What it is
The Life of Solon is Plutarch's biography of the Athenian lawgiver, poet and sage (c. 630–560 BCE), paired in the Parallel Lives with the Roman founder Publicola. The platform reads it as the principal ancient narrative of the Solonian reforms and as Plutarch's study of the wise founder — the lawgiver who used a moment of crisis to refound a city without making himself its master.
Its purpose and method
Plutarch reads Solon through the union of wisdom and restraint. He gives the famous scenes — the meeting with Croesus and the lesson that no man should be called happy until his end, Solon's feigned madness to rouse Athens over Salamis, and above all his refusal of the tyranny that was his for the taking. The platform reads the Life under character and power: its Solon is the man who could have seized absolute power in the crisis and deliberately would not, choosing instead to give Athens laws and then to leave so that the laws would stand on their own and not on him. The restraint is the character, and the character is the lesson.
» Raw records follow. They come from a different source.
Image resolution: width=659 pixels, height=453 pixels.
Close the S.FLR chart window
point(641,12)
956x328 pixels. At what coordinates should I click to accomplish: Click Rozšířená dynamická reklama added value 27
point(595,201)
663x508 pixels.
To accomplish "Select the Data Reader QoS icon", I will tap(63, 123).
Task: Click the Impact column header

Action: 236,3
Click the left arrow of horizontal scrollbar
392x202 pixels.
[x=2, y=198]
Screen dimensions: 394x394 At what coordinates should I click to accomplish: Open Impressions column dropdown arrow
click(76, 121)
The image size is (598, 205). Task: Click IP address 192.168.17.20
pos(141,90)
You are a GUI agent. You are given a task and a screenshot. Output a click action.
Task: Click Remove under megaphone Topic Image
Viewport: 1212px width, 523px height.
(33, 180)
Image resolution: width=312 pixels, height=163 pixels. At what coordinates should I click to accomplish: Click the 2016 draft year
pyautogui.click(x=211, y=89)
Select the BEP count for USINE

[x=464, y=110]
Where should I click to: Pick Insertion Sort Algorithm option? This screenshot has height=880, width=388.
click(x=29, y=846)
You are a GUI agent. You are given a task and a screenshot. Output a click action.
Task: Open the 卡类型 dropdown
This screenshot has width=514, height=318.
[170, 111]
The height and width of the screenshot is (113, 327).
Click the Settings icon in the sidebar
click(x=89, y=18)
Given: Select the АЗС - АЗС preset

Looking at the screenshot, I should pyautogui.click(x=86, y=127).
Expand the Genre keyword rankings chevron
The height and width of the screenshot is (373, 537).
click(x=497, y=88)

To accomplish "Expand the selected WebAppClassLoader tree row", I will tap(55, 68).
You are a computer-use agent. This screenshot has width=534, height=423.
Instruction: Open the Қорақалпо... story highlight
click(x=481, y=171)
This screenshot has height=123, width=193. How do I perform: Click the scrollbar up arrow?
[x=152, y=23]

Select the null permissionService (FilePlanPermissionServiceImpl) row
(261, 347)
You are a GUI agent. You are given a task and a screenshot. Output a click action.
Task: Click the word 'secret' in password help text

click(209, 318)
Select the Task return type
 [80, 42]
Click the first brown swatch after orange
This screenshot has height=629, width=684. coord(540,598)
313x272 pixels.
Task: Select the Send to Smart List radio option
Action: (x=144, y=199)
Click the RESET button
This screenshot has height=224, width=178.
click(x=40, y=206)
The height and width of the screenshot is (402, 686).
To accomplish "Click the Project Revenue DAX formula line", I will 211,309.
What it argues about the reforms
The Life sets out the Solonian settlement: the seisachtheia that cancelled debts and forbade enslavement for debt, the reorganisation of political rights by property class, the popular courts, the laws published for all to read. The platform reads it under founding and the rule of law: Plutarch presents Solon as the founder who laid the legal and institutional ground on which Athenian democracy would later rise, and who understood — as Publicola did at Rome — that a free constitution must be built and then entrusted to itself, not held by its maker.
Influence and citation
The Life of Solon preserves much of what later antiquity and Europe knew of Solon, including fragments of his own poetry that Plutarch quotes as evidence of his mind. The platform reads it with the standard discipline — Plutarch wrote seven centuries after Solon, drawing on Aristotle's Constitution of the Athenians and other sources — and cross- references it to the Athenian reforms hub and the Solon vs Publicola comparison.